PAGE EXCERPT:

For those who are interested, The Early Years Alliance have just posted the DfE's reasoning for keeping Early Years open as usual, when all other educational settings have been shut. In short, it is to allow parents to work from home distraction-free, so the economy ticks over. There is mention of under 5 year olds having the lowest confirmed covid rates. It fails to mention that the test itself is almost impossible to carry out on that age group and many parents would be unwilling to put their children through that. Understandably so, but I feel that this is misleading to use as a reason when we all know anecdotally that Covid does spread through Early Years settings, given that we are working face to face, with no distancing measures or PPE. We also legally cannot request test results from symptomatic children and staff are relying on parents being honest.
You can have a look at what was said here:
www.eyalliance.org.uk/news/2021/01/dfe-provides-update-rationale-behind-decision-keep-early-years-providers-open
From a personal standpoint, I'm an early years worker. I'm also a single parent to DD9 who is currently being assessed for autism. We have been alone throughout this. There is nobody I can bubble with for childcare or otherwise. Her father and family have been mixing as normal, so that is not an option.
This means DD going into school as a keyworker's child, so I can work, albeit I will be considerably late for work each day, as wraparound care is not running.They won't be educating her (I'll be trying to homeschool her after work) and she will find the change in routine/familiar faces that have her such a mental health boost over the Autumn term incredibly upsetting...
I'll be working with open windows and cleaning of resources being the only mitigating factors. PPE is not allowed...two year olds (quite naturally) do not socially distance...or wipe their own noses...or cover their coughs. There is no way of knowing which families have or have not stuck to the guidelines. Our small team is made up of workers aged 30-60.

Saved entries
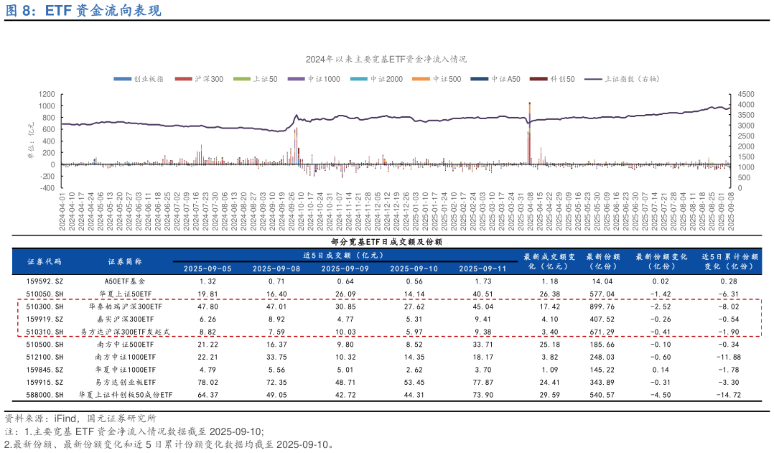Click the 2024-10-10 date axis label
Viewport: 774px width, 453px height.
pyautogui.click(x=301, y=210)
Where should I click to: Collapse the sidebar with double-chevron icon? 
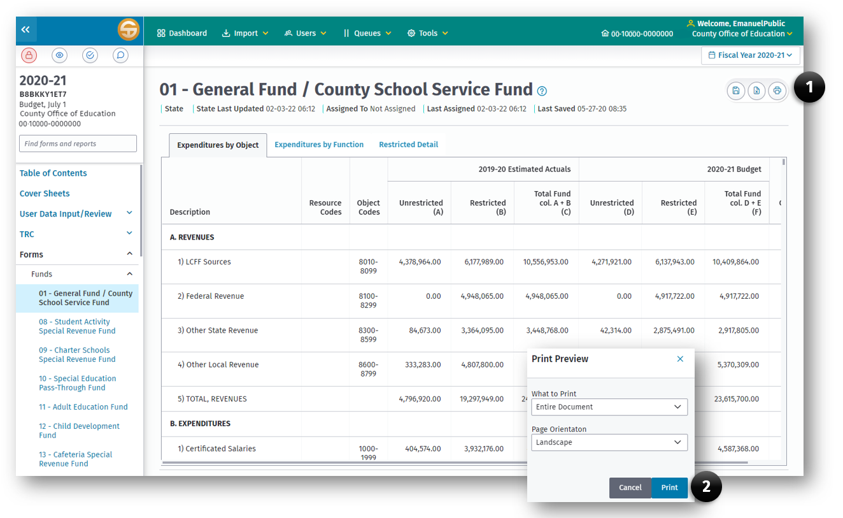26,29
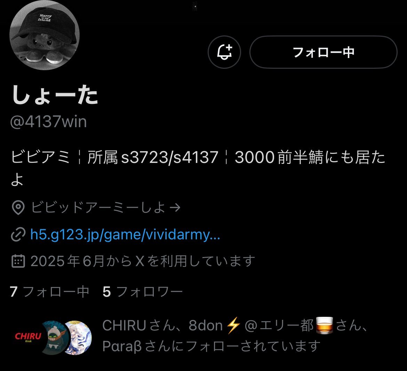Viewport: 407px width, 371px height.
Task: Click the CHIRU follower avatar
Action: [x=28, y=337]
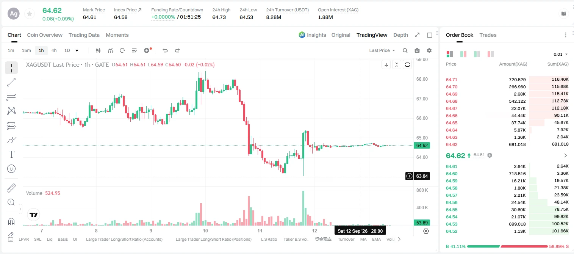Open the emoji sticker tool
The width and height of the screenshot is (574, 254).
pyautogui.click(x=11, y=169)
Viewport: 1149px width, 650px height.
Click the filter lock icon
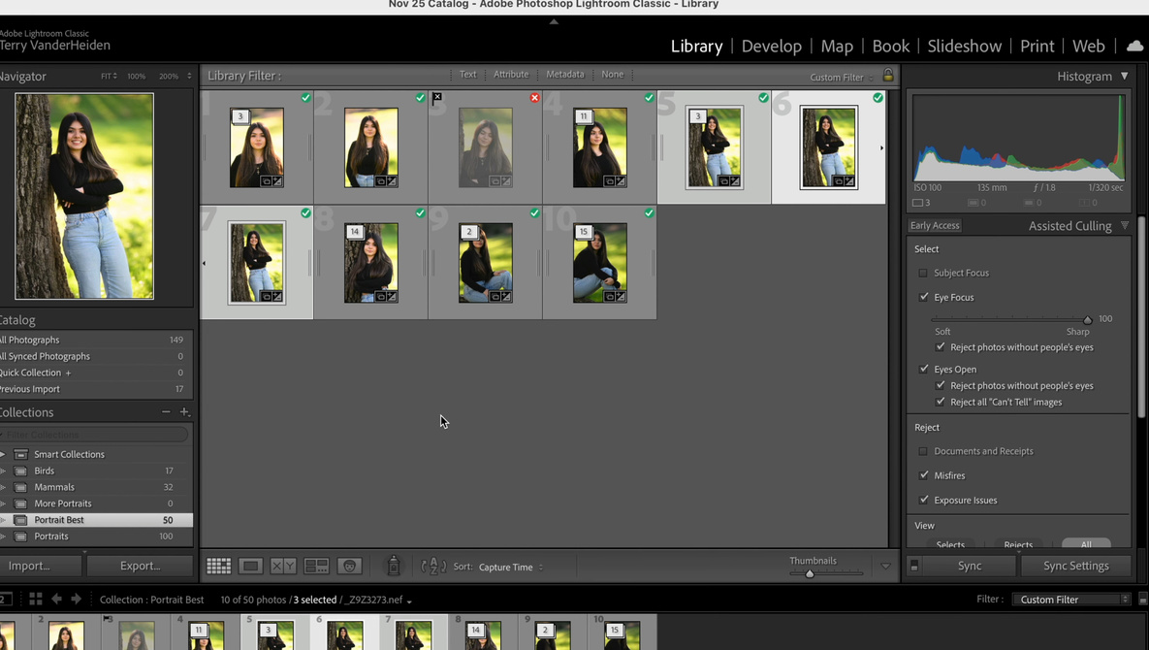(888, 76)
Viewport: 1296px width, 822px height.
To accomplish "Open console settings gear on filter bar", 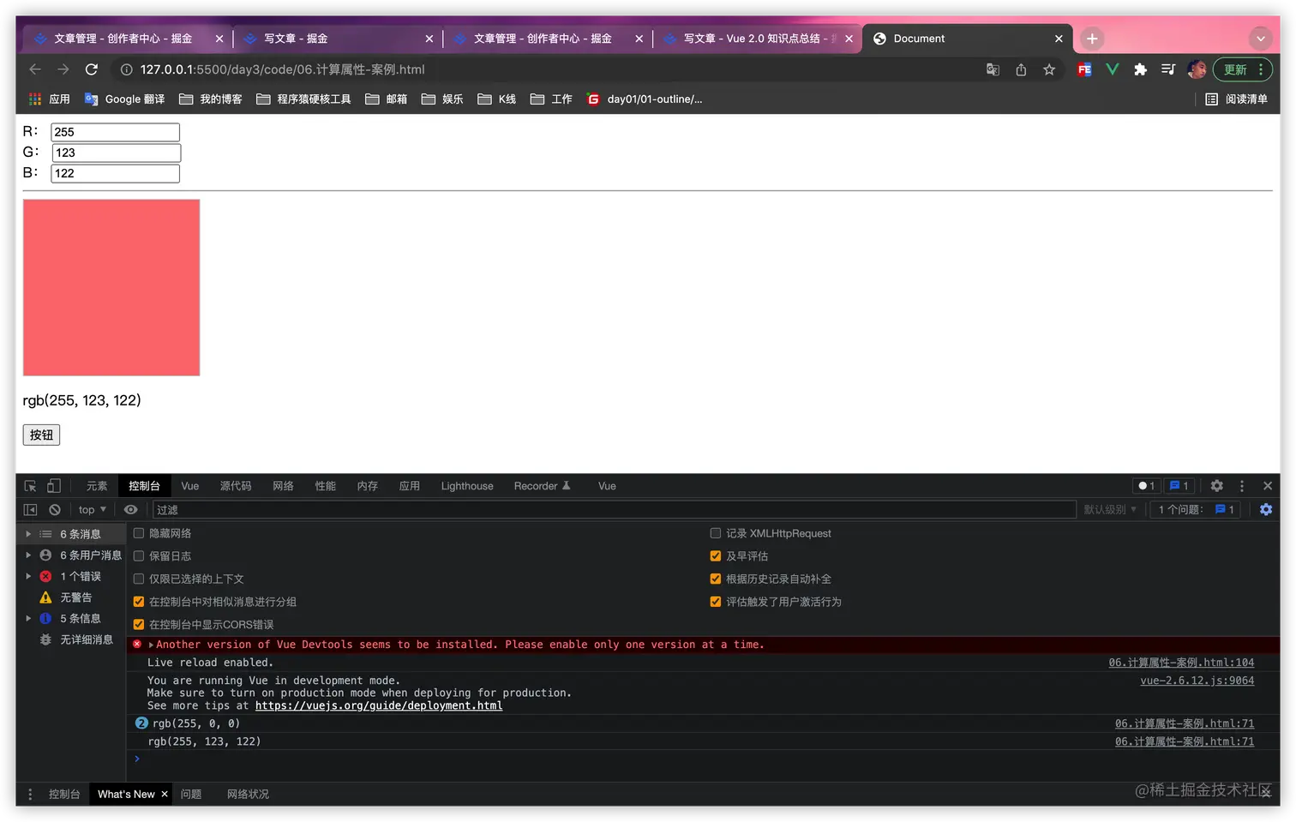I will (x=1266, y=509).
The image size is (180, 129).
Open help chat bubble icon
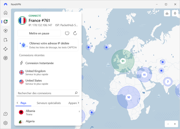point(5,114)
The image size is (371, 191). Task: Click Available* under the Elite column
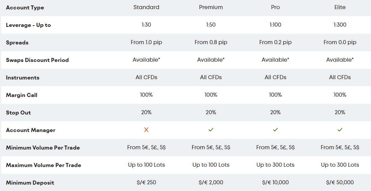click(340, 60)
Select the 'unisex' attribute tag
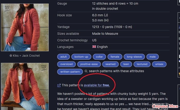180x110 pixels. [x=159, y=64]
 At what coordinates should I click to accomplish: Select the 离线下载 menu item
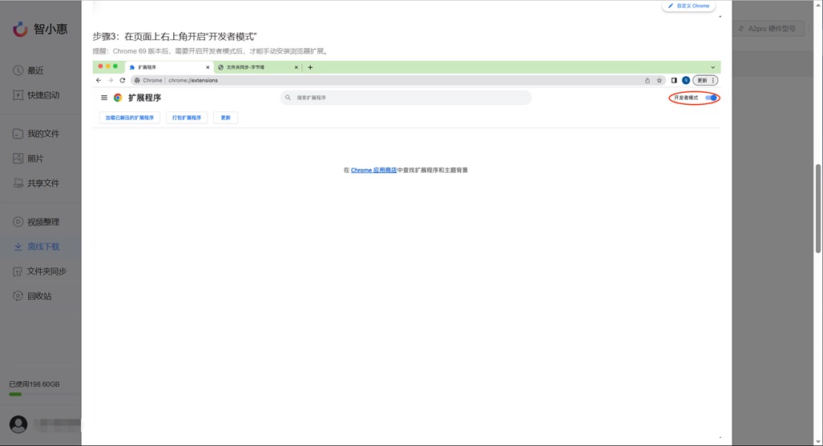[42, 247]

==

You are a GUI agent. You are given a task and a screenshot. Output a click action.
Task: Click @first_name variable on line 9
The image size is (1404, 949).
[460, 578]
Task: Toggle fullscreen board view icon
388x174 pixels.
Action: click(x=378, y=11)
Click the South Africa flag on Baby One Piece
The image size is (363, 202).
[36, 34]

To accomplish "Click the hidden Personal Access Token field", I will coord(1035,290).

CHECK YOUR UNDERSTANDING:
(1) List the three things the post says two year olds do not do.
(2) In the post, take the passage from "You can have" to "term incredibly upsetting..." and give it again with "after-school care" substituted for "wraparound care".

ANSWERS TO THE PROBLEMS:
(1) Socially distance, wipe their own noses, and cover their coughs.

(2)
You can have a look at what was said here:
www.eyalliance.org.uk/news/2021/01/dfe-provides-update-rationale-behind-decision-keep-early-years-providers-open
From a personal standpoint, I'm an early years worker. I'm also a single parent to DD9 who is currently being assessed for autism. We have been alone throughout this. There is nobody I can bubble with for childcare or otherwise. Her father and family have been mixing as normal, so that is not an option.
This means DD going into school as a keyworker's child, so I can work, albeit I will be considerably late for work each day, as after-school care is not running.They won't be educating her (I'll be trying to homeschool her after work) and she will find the change in routine/familiar faces that have her such a mental health boost over the Autumn term incredibly upsetting...